Problem to work on:
Restate the data that follows exactly as it stands, beginning with the first line and ending with the line that contains "Given: Choose the Classic layout preset".

Dataset entries:
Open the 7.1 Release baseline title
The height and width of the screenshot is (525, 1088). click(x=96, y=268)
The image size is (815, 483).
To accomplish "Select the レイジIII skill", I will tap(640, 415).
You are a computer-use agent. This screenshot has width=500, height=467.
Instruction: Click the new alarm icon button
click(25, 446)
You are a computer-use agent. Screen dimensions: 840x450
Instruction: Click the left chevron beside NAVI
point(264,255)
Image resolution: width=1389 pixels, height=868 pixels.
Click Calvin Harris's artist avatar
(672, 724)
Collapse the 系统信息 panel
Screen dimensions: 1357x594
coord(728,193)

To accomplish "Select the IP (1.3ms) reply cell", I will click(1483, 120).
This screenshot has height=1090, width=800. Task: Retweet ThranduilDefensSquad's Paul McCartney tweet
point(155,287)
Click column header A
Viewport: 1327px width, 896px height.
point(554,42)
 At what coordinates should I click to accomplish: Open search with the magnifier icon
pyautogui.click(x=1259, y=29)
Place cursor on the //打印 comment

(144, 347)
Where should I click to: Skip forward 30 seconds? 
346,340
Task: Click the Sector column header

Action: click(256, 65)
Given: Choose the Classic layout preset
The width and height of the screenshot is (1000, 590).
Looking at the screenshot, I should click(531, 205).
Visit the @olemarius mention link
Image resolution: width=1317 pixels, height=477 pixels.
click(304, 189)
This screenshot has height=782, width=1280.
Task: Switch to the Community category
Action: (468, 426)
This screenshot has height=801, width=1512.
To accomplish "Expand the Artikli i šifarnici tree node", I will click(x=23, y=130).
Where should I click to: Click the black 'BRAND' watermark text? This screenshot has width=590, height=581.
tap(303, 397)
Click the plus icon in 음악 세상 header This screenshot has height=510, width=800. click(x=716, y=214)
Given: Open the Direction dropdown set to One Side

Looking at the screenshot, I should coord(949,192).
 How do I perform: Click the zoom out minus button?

Answer below:
Open the 7.1 Release baseline title
The height and width of the screenshot is (525, 1088). click(x=96, y=268)
The image size is (815, 483).
To accomplish "Select the レイジIII skill", I will tap(640, 415).
You are a computer-use agent. This screenshot has width=500, height=467.
Instruction: Click the new alarm icon button
click(25, 446)
You are a computer-use agent. Screen dimensions: 840x450
Instruction: Click the left chevron beside NAVI
point(264,255)
Image resolution: width=1389 pixels, height=868 pixels.
Click Calvin Harris's artist avatar
(672, 724)
Collapse the 系统信息 panel
Screen dimensions: 1357x594
coord(728,193)

To accomplish "Select the IP (1.3ms) reply cell", I will click(1483, 120).
This screenshot has height=1090, width=800. Task: Retweet ThranduilDefensSquad's Paul McCartney tweet
point(155,287)
Click column header A
Viewport: 1327px width, 896px height.
point(554,42)
 At what coordinates should I click to accomplish: Open search with the magnifier icon
pyautogui.click(x=1259, y=29)
Place cursor on the //打印 comment

(144, 347)
Where should I click to: Skip forward 30 seconds? 
346,340
Task: Click the Sector column header

Action: click(256, 65)
Given: Choose the Classic layout preset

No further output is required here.